Politique

Chaos libyen ou syrien : l’incroyable maladresse des partisans de Bouteflika

Avant les marches imposantes de vendredi, les partis proches du pouvoir brandissaient le spectre du chaos pour justifier le choix du maintien de Bouteflika au pouvoir en dépit de son état de santé.

Au lendemain de la mobilisation populaire du 22 février, le même discours est repris. Animant un meeting à Oran ce samedi, le coordinateur provisoire du FLN Moad Bouchareb a encore mis en garde contre la réédition en Algérie des scénarios syrien ou libyen.

« Vous savez bien que dans de nombreux pays, les gens sont sortis dans la rue par dizaines de milliers pour exprimer des revendications sociales et politiques et, lorsque d’autres parties se sont infiltrées, leur rêve s’est évaporé et leurs aspirations ne sont pas réalisées », a-t-il affirmé, soulignant que ceux qui veulent rééditer le scénario en Algérie échoueront.

La stratégie des soutiens de Bouteflika pour vendre le cinquième mandat a dès le début été axée sur cette peur de lendemains incertains. La première réalisation de Bouteflika mise en exergue dans tous les discours, c’est le rétablissement de la paix.

Les affres du terrorisme durant les années 1990 sont rappelées à la moindre occasion par les responsables des partis de l’Alliance ou ceux des organisations dites de masse ainsi que la presse publique ou celle proche du pouvoir. On a surtout insisté unanimement sur le fait que si l’Algérie a été épargnée par le printemps arabe c’est grâce à la « sagesse de Bouteflika ».

La menace est on ne peut plus directe : le statu quo ou le chaos. Mais les Algériens ont semble-t-il fini par comprendre qu’il y a exagération quelque part et qu’un changement pacifique est possible.

La jeunesse est d’ailleurs en train de couper l’herbe sous le pied de ceux qui promettent l’apocalypse si Bouteflika venait à être contesté. Depuis quelques semaines, des rassemblements sont tenus aux quatre coins du pays sans qu’une seule pierre ne soit jetée sur les forces de l’ordre. Déchirer et piétiner le portrait du président-candidat ne peut être classé dans la case des actes violents.
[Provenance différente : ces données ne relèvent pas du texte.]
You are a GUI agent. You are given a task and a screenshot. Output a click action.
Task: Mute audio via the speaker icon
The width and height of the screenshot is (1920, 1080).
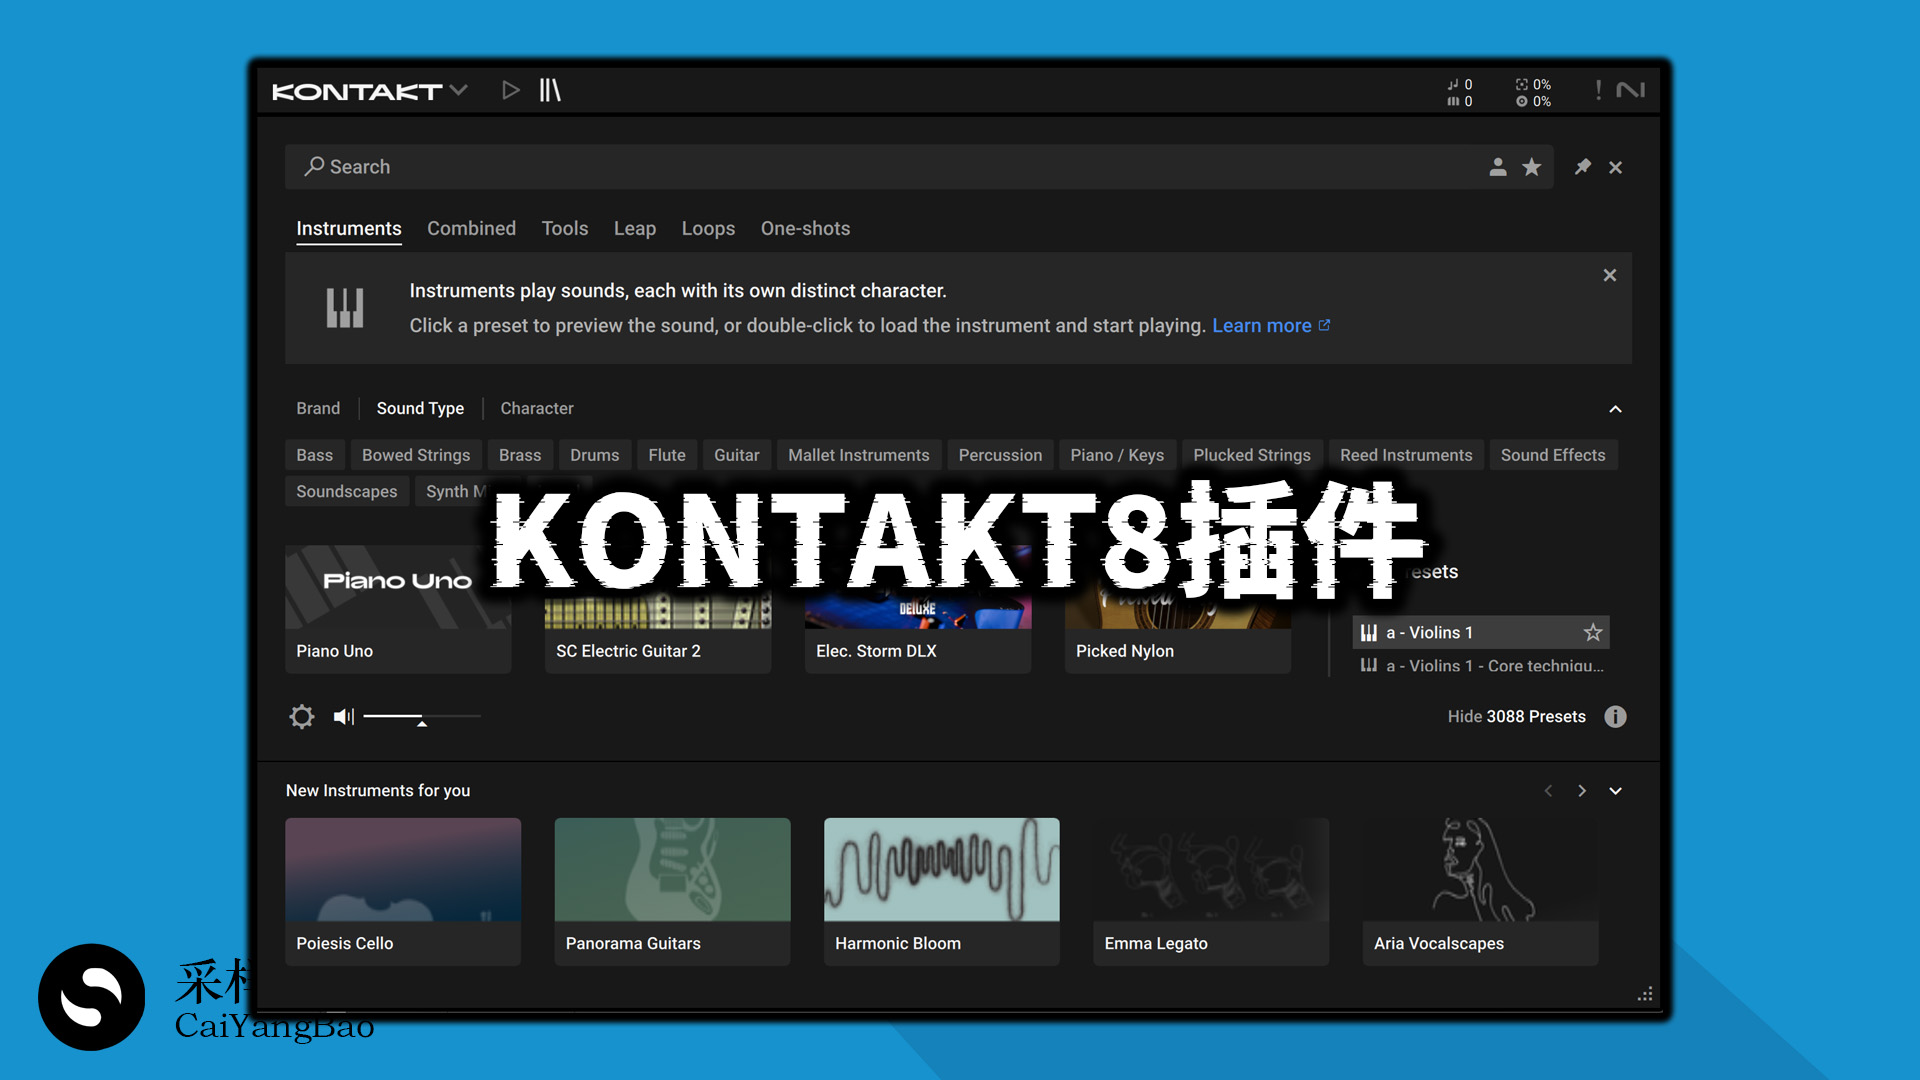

Les participants à la marche de vendredi à Alger, pour la plupart des jeunes, ont donné une belle leçon de civisme et de lutte pacifique à ceux qui mettaient en garde contre le recours à la rue. Même lorsque les policiers les ont chargés à l’approche du siège de la présidence, ils n’ont pas réagi violemment, se contentant de scander des slogans hostiles au cinquième mandat et amicaux à l’égard des forces de l’ordre. Des dizaines et des dizaines de marées humaines, rassemblant des milliers de citoyens, jeunes de surcroît, et pas un seul incident. Du jamais vu dans l’histoire récente du pays.

Pendant ce temps, l’opposition et les adeptes du changement tiennent un autre discours, à l’opposé de celui des partis du pouvoir. L’homme politique qui monte en ce moment, Rachid Nekkaz, rétorque à chacun de ses rassemblements que « l’Algérie n’est ni la Syrie ni la Libye ».

Le candidat à la candidature n’a peut-être pas tort. Il y a bien exagération de comparer la situation actuelle de l’Algérie à celle qui prévalait dans ces deux pays avant les révoltes respectives de leurs peuples. La révolution tunisienne a bien accouché d’une démocratie balbutiante.

Si les soulèvements dans certains pays arabes ont débouché sur des guerres civiles, notamment en Libye et en Syrie, c’est d’abord à cause de la nature dictatoriale, totalitaire et sanguinaire des systèmes politiques qui dirigeaient ces nations, prêts à tout pour garder le pouvoir.

Le régime algérien est-il de la même nature et en fera-t-il de même ? Ce n’est certes pas un exemple de démocratie, mais l’Algérie n’est ni la Libye de Kadhafi ni la Syrie d’Assad. Les partisans de Bouteflika sont en train de commettre une incroyable maladresse en classant, inconsciemment sans doute, le système qu’ils défendent dans la case des dictatures sanguinaires.

L’Algérie dispose d’institutions, même imparfaites, de services de sécurité organisés et disciplinés, d’une constitution et surtout d’une population qui n’est pas un conglomérat de tribus.

Une population qui vient de faire montre d’un haut degré de civisme et de conscience politique en investissant les rues de la capitale et des principales villes du pays sans casser une vitre ou proférer la moindre insulte. Elle a surtout prouvé que l’épouvantail du chaos et du retour aux années de braises ne fait plus d’effet.